# [Pixel coordinate grounding data]
--- --- ---

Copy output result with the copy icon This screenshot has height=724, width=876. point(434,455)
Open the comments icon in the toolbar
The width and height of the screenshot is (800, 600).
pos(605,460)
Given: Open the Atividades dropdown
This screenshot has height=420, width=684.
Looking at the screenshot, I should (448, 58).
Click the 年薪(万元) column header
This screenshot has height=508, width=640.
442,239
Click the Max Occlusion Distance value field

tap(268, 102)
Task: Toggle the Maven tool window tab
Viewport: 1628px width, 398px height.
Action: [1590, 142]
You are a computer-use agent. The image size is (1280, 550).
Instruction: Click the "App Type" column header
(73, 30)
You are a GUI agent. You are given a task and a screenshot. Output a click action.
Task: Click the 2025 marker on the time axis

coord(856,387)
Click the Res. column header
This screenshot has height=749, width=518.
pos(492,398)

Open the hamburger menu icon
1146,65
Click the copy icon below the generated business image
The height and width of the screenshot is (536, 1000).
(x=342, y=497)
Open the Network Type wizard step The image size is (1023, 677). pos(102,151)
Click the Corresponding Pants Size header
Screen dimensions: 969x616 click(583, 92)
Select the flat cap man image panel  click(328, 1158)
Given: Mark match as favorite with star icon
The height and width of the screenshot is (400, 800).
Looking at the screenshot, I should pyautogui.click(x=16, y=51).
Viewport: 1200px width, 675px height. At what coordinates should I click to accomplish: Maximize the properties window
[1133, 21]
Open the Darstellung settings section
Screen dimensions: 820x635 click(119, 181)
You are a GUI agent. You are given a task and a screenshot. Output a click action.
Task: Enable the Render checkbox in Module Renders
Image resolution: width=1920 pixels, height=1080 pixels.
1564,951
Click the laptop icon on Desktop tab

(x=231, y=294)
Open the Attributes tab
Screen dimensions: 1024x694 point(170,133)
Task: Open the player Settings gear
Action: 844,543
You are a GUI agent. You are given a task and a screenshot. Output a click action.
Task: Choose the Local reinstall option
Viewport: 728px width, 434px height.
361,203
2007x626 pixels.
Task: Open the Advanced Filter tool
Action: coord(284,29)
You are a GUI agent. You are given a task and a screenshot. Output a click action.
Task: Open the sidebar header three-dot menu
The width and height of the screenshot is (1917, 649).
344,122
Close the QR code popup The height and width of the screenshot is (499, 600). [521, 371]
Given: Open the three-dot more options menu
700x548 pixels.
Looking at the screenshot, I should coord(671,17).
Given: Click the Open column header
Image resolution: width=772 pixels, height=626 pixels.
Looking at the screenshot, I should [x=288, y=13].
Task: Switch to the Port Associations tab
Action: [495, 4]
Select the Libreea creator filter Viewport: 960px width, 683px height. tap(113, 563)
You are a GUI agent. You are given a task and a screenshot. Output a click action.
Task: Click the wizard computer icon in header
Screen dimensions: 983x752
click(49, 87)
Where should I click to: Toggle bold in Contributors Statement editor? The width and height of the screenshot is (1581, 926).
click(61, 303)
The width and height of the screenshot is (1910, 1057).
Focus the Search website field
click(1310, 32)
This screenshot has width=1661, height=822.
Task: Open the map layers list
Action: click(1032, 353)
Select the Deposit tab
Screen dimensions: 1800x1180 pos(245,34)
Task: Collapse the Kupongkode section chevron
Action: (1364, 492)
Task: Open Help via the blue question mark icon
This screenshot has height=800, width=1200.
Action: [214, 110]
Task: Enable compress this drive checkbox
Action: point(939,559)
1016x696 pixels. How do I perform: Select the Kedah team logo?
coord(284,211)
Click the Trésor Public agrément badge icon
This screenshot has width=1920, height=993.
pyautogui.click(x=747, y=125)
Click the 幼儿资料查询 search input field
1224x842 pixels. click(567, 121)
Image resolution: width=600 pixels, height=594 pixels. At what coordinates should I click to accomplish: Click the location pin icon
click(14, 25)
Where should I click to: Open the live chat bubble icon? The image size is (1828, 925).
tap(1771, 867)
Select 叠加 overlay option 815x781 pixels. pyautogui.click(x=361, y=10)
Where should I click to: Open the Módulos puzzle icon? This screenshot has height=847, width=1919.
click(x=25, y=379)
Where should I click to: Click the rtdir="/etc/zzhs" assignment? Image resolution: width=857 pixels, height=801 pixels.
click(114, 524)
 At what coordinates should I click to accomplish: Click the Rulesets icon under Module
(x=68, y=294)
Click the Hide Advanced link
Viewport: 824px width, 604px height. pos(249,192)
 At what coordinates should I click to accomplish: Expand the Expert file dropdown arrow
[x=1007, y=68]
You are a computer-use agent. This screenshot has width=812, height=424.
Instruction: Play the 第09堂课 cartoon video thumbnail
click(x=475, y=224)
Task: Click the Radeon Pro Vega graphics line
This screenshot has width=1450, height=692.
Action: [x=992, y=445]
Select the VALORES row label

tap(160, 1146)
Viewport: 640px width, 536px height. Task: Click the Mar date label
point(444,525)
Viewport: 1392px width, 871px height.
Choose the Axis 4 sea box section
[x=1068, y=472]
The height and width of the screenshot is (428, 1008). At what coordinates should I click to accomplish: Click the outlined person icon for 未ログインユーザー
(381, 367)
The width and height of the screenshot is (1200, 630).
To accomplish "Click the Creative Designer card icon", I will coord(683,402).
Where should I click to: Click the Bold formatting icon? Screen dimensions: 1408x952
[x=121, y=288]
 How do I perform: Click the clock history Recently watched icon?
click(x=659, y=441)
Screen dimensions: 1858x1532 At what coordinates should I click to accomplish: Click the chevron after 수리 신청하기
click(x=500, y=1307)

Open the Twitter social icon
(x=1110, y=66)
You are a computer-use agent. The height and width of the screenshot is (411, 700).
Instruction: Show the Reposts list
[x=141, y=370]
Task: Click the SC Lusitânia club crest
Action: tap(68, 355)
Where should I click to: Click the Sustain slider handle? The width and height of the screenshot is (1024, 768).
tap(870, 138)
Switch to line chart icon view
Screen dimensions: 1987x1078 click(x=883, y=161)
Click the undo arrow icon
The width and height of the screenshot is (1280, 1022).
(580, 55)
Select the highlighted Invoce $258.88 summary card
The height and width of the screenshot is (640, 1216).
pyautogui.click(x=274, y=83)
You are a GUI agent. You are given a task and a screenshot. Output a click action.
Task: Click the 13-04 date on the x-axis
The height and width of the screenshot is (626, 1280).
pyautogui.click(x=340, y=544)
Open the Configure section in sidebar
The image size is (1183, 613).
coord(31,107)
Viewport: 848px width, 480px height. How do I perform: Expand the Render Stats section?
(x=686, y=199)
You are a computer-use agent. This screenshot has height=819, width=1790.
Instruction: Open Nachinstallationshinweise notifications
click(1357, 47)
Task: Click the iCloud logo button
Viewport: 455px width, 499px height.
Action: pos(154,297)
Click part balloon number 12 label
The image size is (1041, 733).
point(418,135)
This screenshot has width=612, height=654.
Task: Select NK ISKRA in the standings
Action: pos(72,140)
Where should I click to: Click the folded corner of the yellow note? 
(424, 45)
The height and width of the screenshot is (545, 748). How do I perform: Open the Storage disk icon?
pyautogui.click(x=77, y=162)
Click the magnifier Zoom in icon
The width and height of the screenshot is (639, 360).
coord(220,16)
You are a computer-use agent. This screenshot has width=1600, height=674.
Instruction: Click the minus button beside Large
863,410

--- --- ---

# [Your task]
After locating the line with "Focus the Search website field" above, return that line and every later line through the one with "Task: Open Help", word for word and with nothing else.

# [Written answer]
Focus the Search website field
click(1310, 32)
This screenshot has width=1661, height=822.
Task: Open the map layers list
Action: click(1032, 353)
Select the Deposit tab
Screen dimensions: 1800x1180 pos(245,34)
Task: Collapse the Kupongkode section chevron
Action: (1364, 492)
Task: Open Help via the blue question mark icon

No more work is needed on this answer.